Oliveros reckons that “listening is a spiritual path. The more you listen, the more you learn and the more you can put yourself into someone else’s part. So the more you listen, the less it is about you.”
Garbus says her approach each day is to “worship the creative process. I put my offerings on that table. I say my prayers to the creative gods. Get spiritual about this stuff. Be of service to this thing, the artist’s way. Honour the creative process as something that is valuable. It’s part of being a human, it’s my way of understanding what it is to be on this planet.”
Björk’s music and performance have been tapping into this for decades.
“I’m not exactly a dancer but I know there are certain movements that when they go really simple, they go shamanistic and they can be an entry point into the emotion [of a song],” she says.

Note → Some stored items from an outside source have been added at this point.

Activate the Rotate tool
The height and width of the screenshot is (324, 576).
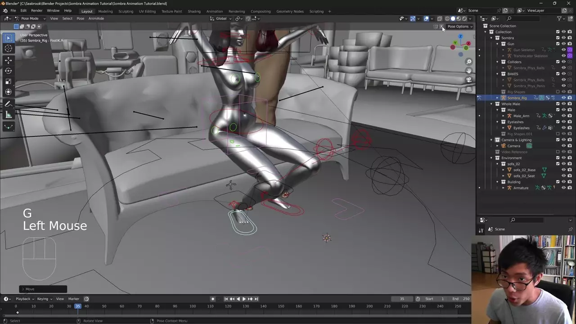tap(8, 71)
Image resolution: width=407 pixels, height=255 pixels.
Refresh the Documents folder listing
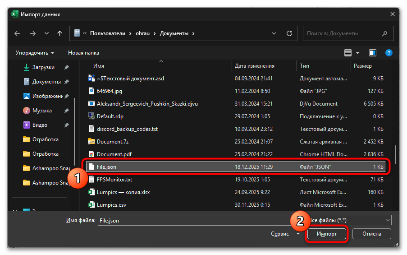[x=289, y=33]
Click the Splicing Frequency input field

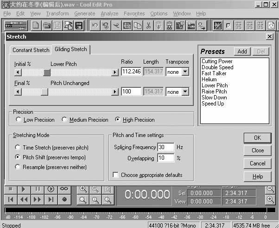click(x=165, y=147)
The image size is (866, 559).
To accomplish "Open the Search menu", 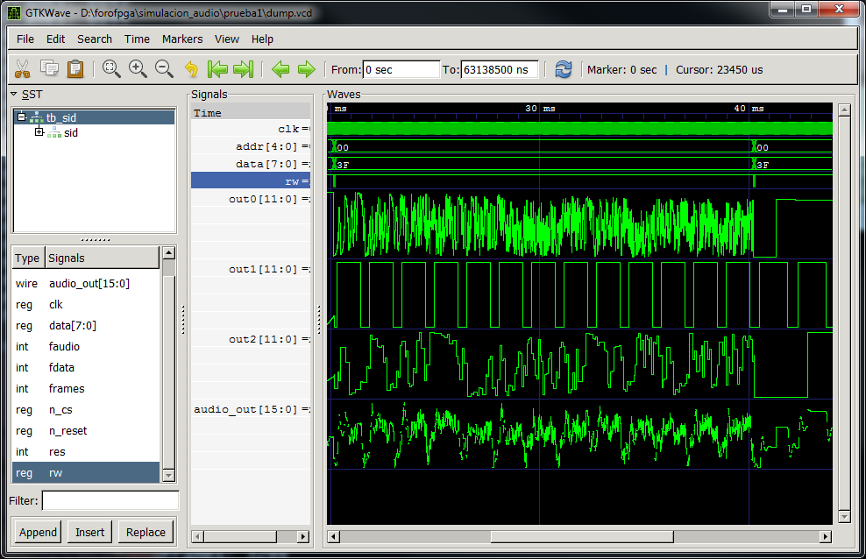I will click(95, 39).
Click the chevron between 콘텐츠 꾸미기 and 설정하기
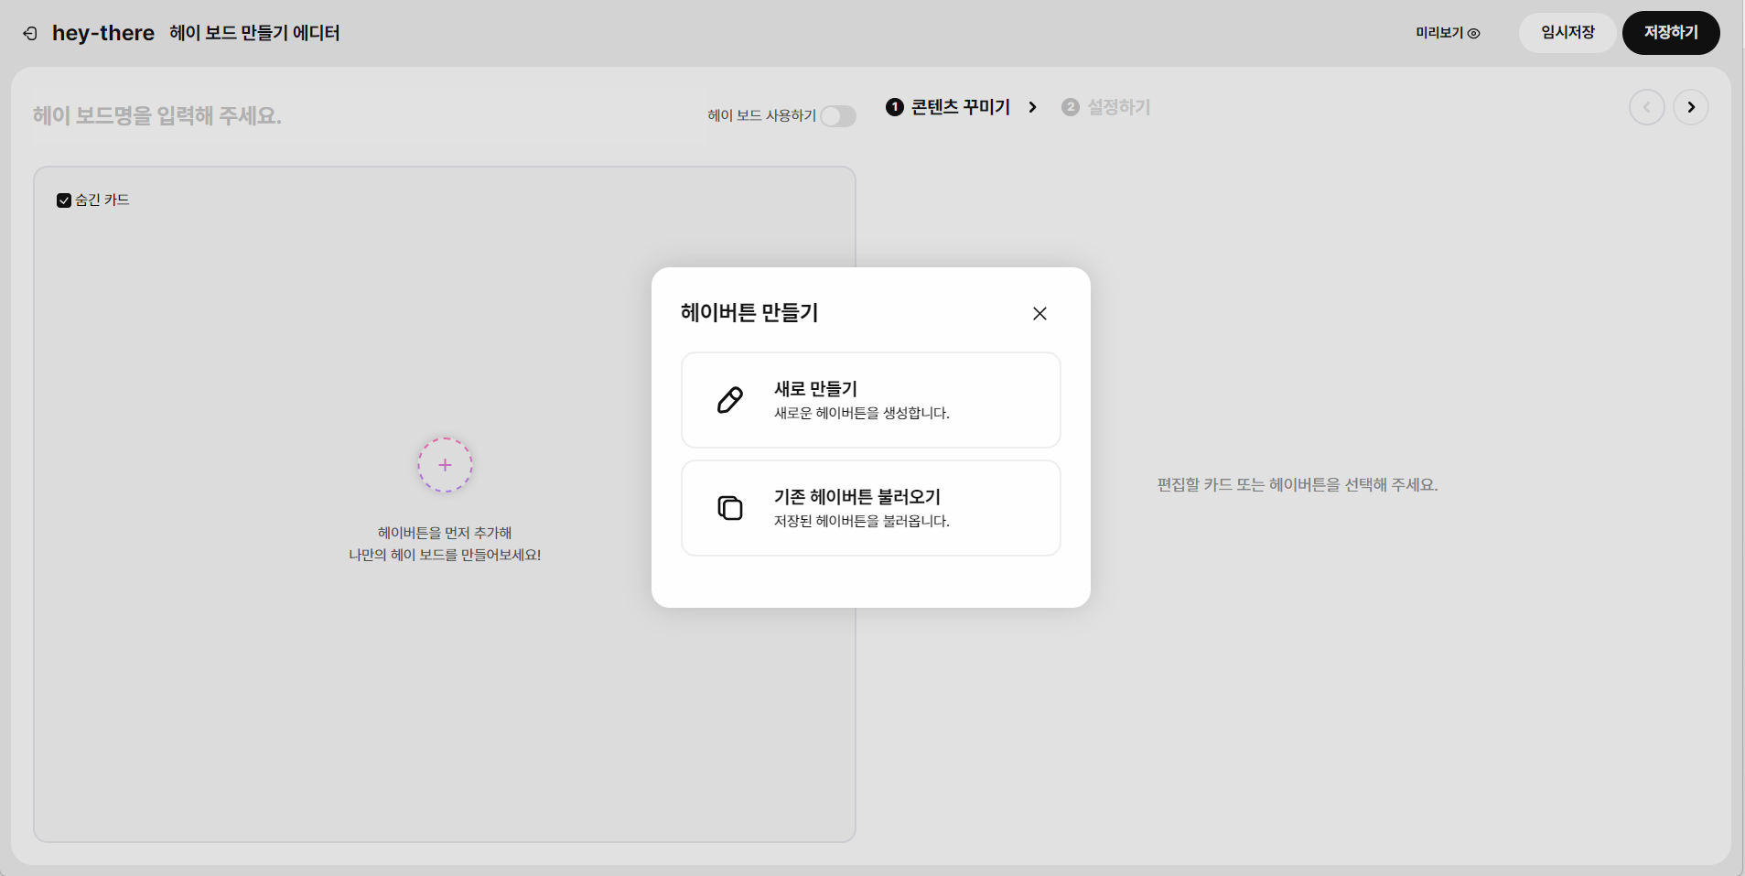The image size is (1745, 876). pos(1033,107)
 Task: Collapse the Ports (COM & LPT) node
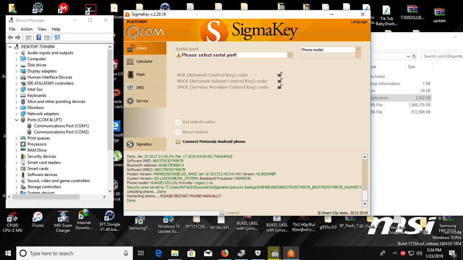coord(17,120)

“What I’m always trying to do is unite the music and the physical and the spiritual and the emotional. It’s a very ambitious task and once in a while that happens. They all line up and some liberation happens and you get to lose all the luggage and you get to continue the journey.
“Those movements are really simple, really ancient like yoga. They are like keys to your body and something quite spiritual and primordial. If you do the right rhythm, which music is about, it’s like a mantra that you repeat and repeat and repeat and it receives its magic. And you can go to the next level.”
Pointillist trance
At the RBMA you hear all sorts of new and fantastic sounds, but our favourite genre comes from the brilliant and hilarious Lorenzo Senni. His music seems to build endlessly without ever loading the obvious drop, keeping his audience in a prolonged state of mild euphoria.
To do this, he says: “I started with the shortest sound ever. The process was just opening the envelope a little so I could hear the note. This was my starting point. I realised that if I had a very short sound, the shortest sound that satisfies me, then I have more room to open up. So I started calling it pointillist trance.”